| TRECHO |
···
A lição do Tigre Celta

Sottotitolo: 
A Irlanda foi apresentada como exemplo de país que soube integrar-se na globalização de maneira absolutamente bem comportada e “ortodoxa.

   Nos últimos dez anos a Irlanda nos foi apresentada por agências financeiras privadas, consultores internacionais de grandes bancos e colunistas econômicos como uma espécie de modelo de economia “moderna”. Leia-se: economia ao gosto do neoliberalismo global, que deveria fazer inveja a nós, mamelucos do terceiro mundo, lutando por um projeto de desenvolvimento “não submisso”. Isto é, que não fosse apenas uma economia de “serviços”, sem base produtiva firmada, ancorada no território e no mercado interno e capaz de competir no mercado global. 

     O déficit fiscal do Tigre Celta - pobre povo irlandês - somado ao dinheiro necessário para socorrer o sistema bancário falido, hoje alcança 32% do PIB. O salário mínimo será cortado em 20%, 25 mil vagas serão extintas no setor público (de um estado que já foi apresentado como exemplo de “estado mínimo”) e  - de quebra e sem pudor -   será aumentado o imposto de renda dos assalariados. Registre-se que a Irlanda foi apresentada como exemplo de país que soube integrar-se na globalização de maneira absolutamente bem comportada e “ortodoxa”, inclusive recebendo excursionistas políticos de todo o mundo para beberem do seu sucesso.
···
| REGISTROS DE ENTRADA |

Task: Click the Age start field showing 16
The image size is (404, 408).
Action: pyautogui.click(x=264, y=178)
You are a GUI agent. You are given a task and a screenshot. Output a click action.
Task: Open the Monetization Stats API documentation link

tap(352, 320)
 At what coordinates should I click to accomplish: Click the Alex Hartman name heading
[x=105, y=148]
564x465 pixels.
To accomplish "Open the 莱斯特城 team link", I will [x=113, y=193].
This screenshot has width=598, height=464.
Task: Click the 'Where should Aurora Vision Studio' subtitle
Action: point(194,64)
···
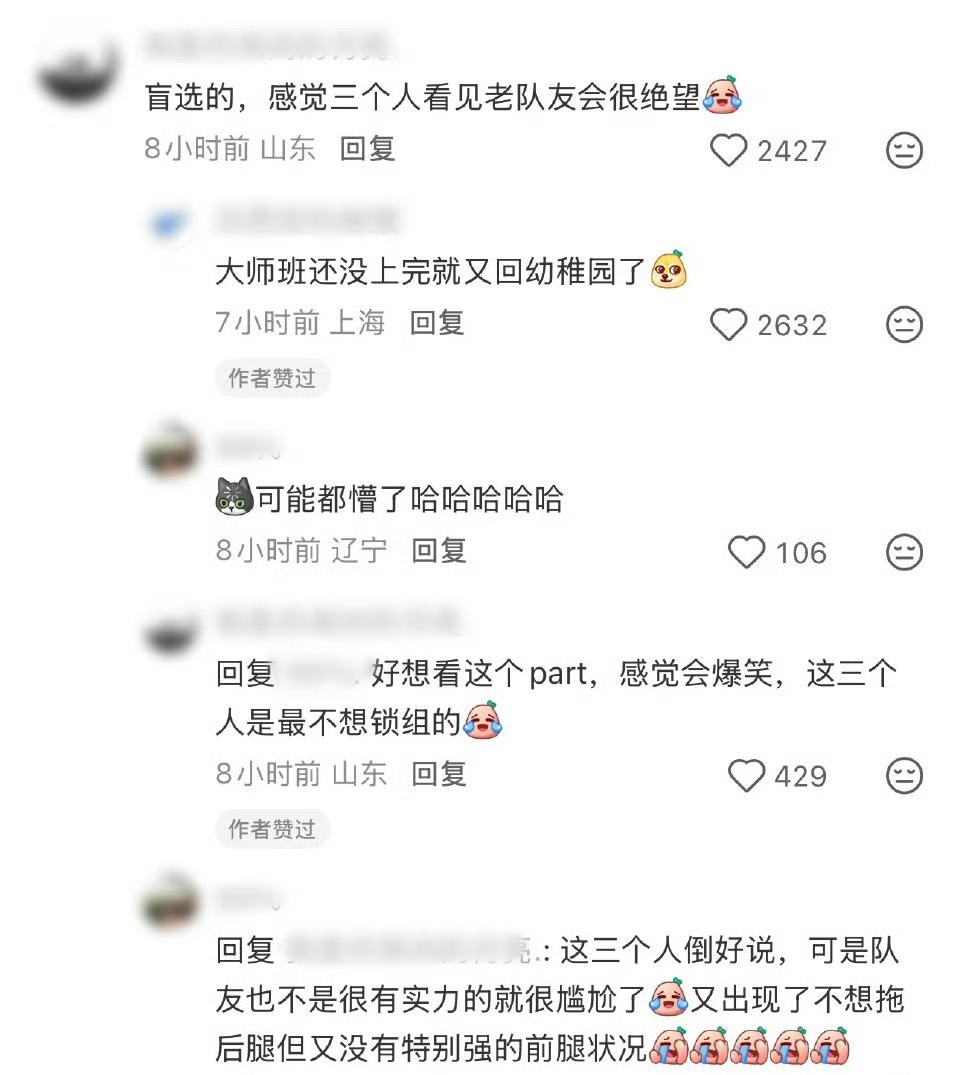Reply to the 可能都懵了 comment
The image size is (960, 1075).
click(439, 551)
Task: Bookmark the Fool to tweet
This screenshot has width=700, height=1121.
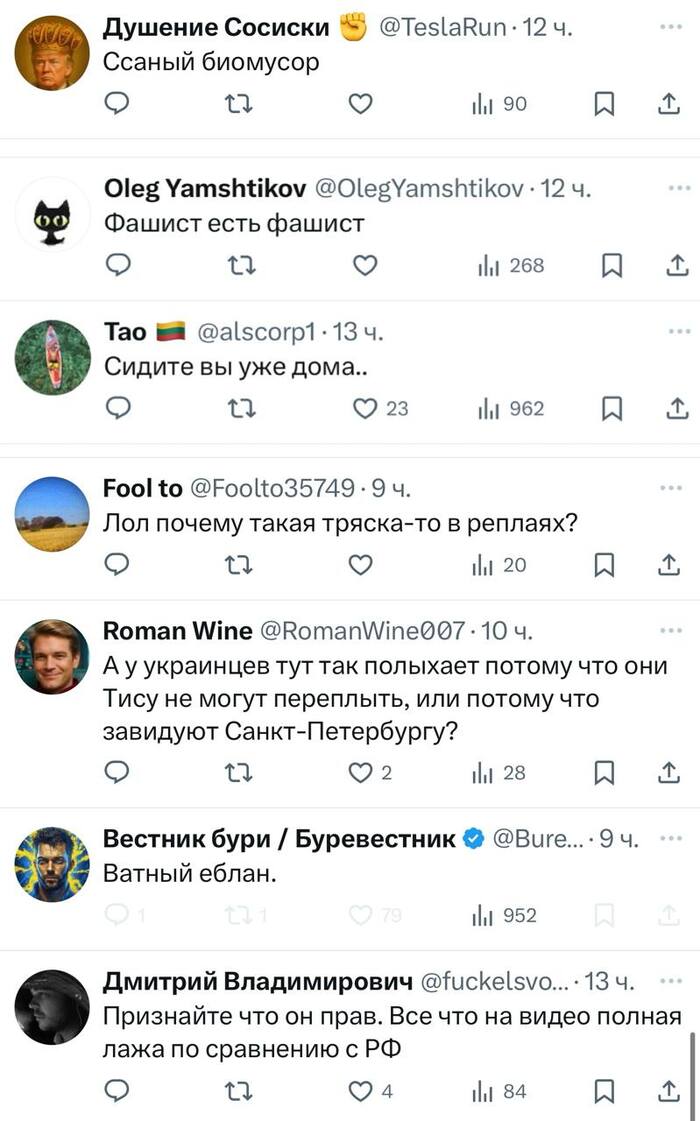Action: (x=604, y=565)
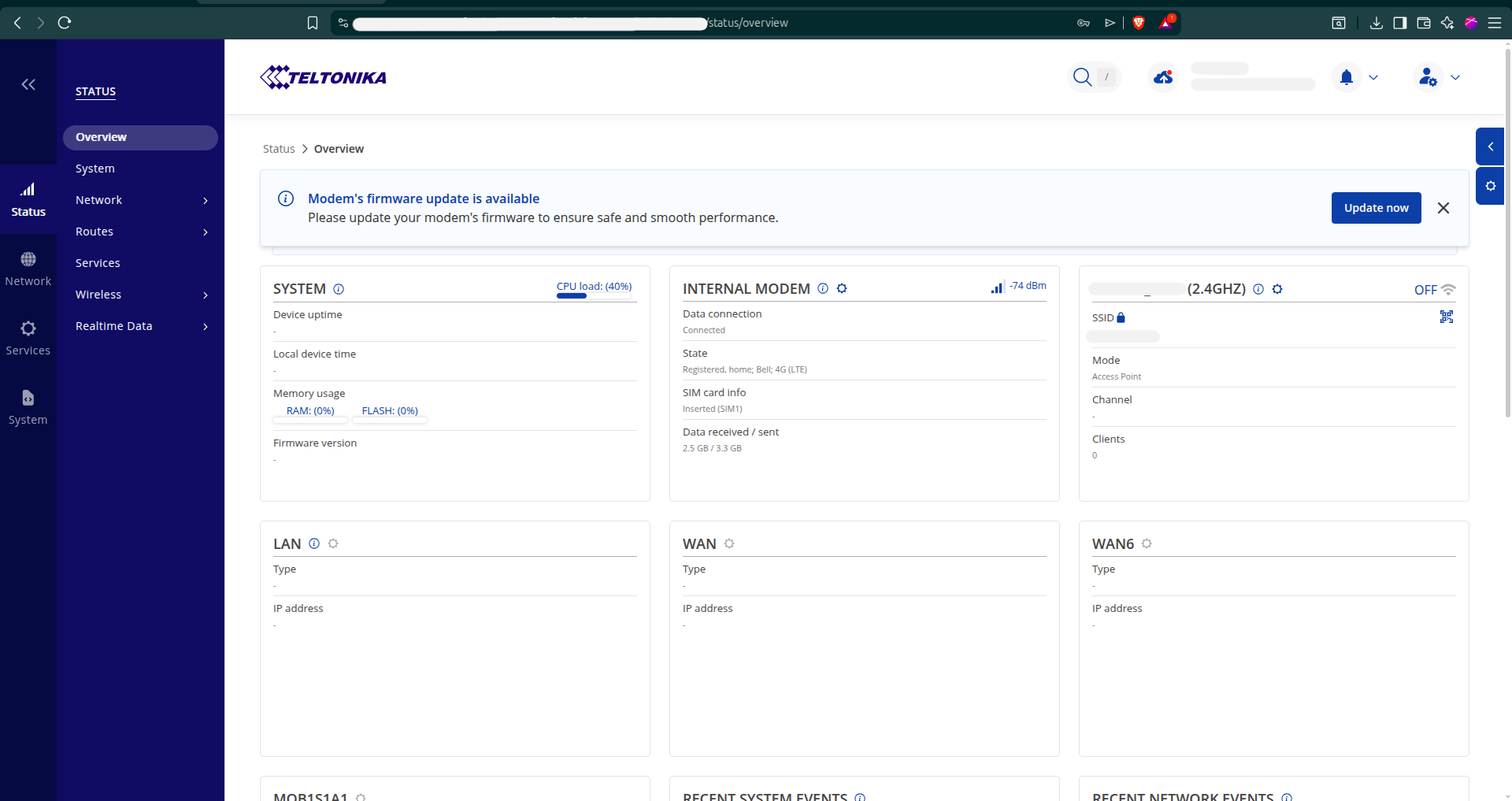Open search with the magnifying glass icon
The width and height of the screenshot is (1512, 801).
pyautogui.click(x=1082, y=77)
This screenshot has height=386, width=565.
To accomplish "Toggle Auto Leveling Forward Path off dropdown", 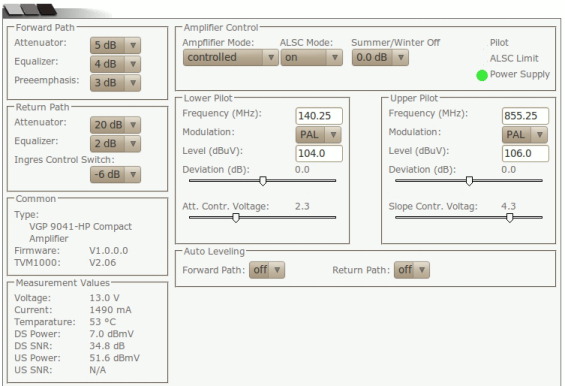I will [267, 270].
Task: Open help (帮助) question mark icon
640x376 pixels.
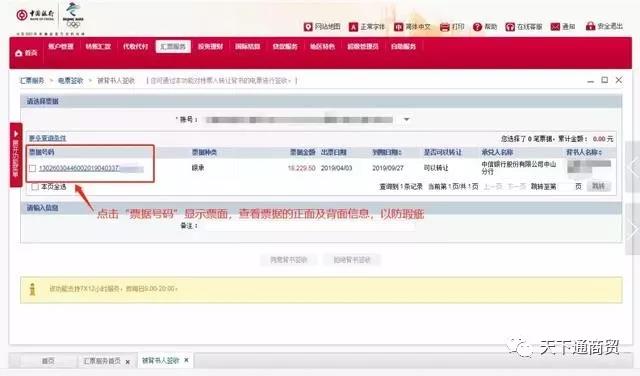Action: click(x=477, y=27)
···
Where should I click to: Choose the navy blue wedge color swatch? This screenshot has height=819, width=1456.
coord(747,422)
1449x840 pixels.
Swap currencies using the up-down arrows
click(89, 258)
···
| TAREFA 1 |
Liste todos os que, segundo o trecho sobre a Irlanda, apresentaram o país como modelo de economia "moderna" nos últimos dez anos.
| TAREFA 2 |
Transcreva, nos registros, tudo o que vai da linha que contém "Task: Click the Age start field showing 16" até a linha que contém "Action: point(194,64)", incluindo ambas.
O trecho e os registros provêm de fontes distintas.

| RESULTADO 1 |
- agências financeiras privadas
- consultores internacionais de grandes bancos
- colunistas econômicos

| RESULTADO 2 |
Task: Click the Age start field showing 16
The image size is (404, 408).
Action: pyautogui.click(x=264, y=178)
You are a GUI agent. You are given a task and a screenshot. Output a click action.
Task: Open the Monetization Stats API documentation link

tap(352, 320)
 At what coordinates should I click to accomplish: Click the Alex Hartman name heading
[x=105, y=148]
564x465 pixels.
To accomplish "Open the 莱斯特城 team link", I will [x=113, y=193].
This screenshot has width=598, height=464.
Task: Click the 'Where should Aurora Vision Studio' subtitle
Action: point(194,64)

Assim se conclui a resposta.